= What is expected =
What you return must match the listing below exactly.

##############################

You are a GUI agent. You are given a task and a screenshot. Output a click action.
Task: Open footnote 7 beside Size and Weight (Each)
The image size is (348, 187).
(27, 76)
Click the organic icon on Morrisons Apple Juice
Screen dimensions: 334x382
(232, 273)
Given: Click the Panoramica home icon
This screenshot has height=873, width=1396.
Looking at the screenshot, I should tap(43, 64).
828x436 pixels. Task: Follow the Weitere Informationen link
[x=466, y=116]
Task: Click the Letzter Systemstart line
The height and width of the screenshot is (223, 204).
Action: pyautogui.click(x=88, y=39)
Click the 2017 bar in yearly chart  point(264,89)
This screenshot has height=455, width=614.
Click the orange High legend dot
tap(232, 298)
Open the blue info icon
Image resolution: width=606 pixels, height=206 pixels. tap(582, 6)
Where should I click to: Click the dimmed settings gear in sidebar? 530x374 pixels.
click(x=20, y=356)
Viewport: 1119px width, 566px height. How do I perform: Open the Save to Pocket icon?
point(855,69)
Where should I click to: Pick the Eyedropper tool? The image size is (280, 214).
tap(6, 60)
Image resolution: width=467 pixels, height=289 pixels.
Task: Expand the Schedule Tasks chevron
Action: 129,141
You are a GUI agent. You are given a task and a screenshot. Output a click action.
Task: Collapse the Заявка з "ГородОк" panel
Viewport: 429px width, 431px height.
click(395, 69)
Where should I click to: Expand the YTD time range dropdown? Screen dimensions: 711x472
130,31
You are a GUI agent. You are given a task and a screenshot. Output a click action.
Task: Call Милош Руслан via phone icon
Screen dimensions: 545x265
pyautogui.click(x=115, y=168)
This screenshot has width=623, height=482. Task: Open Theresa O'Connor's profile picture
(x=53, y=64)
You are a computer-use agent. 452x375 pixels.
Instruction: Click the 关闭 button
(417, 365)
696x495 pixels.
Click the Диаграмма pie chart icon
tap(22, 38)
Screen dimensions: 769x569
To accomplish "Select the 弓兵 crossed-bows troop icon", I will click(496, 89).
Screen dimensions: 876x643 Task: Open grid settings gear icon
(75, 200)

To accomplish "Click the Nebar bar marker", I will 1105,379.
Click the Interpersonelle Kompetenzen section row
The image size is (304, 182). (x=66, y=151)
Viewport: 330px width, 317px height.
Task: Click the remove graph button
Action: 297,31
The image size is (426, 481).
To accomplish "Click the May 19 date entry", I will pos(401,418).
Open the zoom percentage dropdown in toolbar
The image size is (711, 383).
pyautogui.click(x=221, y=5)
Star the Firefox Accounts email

##############################

= Result of this task =
You are a GUI agent. You are given a task and a screenshot. Output a click action.
Task: Open footnote 7 beside Size and Weight (Each)
The image size is (348, 187).
(27, 76)
Click the organic icon on Morrisons Apple Juice
Screen dimensions: 334x382
(232, 273)
Given: Click the Panoramica home icon
This screenshot has height=873, width=1396.
Looking at the screenshot, I should tap(43, 64).
828x436 pixels. Task: Follow the Weitere Informationen link
[x=466, y=116]
Task: Click the Letzter Systemstart line
The height and width of the screenshot is (223, 204).
Action: pyautogui.click(x=88, y=39)
Click the 2017 bar in yearly chart  point(264,89)
This screenshot has height=455, width=614.
Click the orange High legend dot
tap(232, 298)
Open the blue info icon
Image resolution: width=606 pixels, height=206 pixels. tap(582, 6)
Where should I click to: Click the dimmed settings gear in sidebar? 530x374 pixels.
click(x=20, y=356)
Viewport: 1119px width, 566px height. How do I perform: Open the Save to Pocket icon?
point(855,69)
Where should I click to: Pick the Eyedropper tool? The image size is (280, 214).
tap(6, 60)
Image resolution: width=467 pixels, height=289 pixels.
Task: Expand the Schedule Tasks chevron
Action: 129,141
You are a GUI agent. You are given a task and a screenshot. Output a click action.
Task: Collapse the Заявка з "ГородОк" panel
Viewport: 429px width, 431px height.
click(395, 69)
Where should I click to: Expand the YTD time range dropdown? Screen dimensions: 711x472
130,31
You are a GUI agent. You are given a task and a screenshot. Output a click action.
Task: Call Милош Руслан via phone icon
Screen dimensions: 545x265
pyautogui.click(x=115, y=168)
This screenshot has width=623, height=482. Task: Open Theresa O'Connor's profile picture
(x=53, y=64)
You are a computer-use agent. 452x375 pixels.
Instruction: Click the 关闭 button
(417, 365)
696x495 pixels.
Click the Диаграмма pie chart icon
tap(22, 38)
Screen dimensions: 769x569
To accomplish "Select the 弓兵 crossed-bows troop icon", I will click(496, 89).
Screen dimensions: 876x643 Task: Open grid settings gear icon
(75, 200)

To accomplish "Click the Nebar bar marker", I will 1105,379.
Click the Interpersonelle Kompetenzen section row
The image size is (304, 182). (x=66, y=151)
Viewport: 330px width, 317px height.
Task: Click the remove graph button
Action: 297,31
The image size is (426, 481).
To accomplish "Click the May 19 date entry", I will pos(401,418).
Open the zoom percentage dropdown in toolbar
The image size is (711, 383).
pyautogui.click(x=221, y=5)
Star the Firefox Accounts email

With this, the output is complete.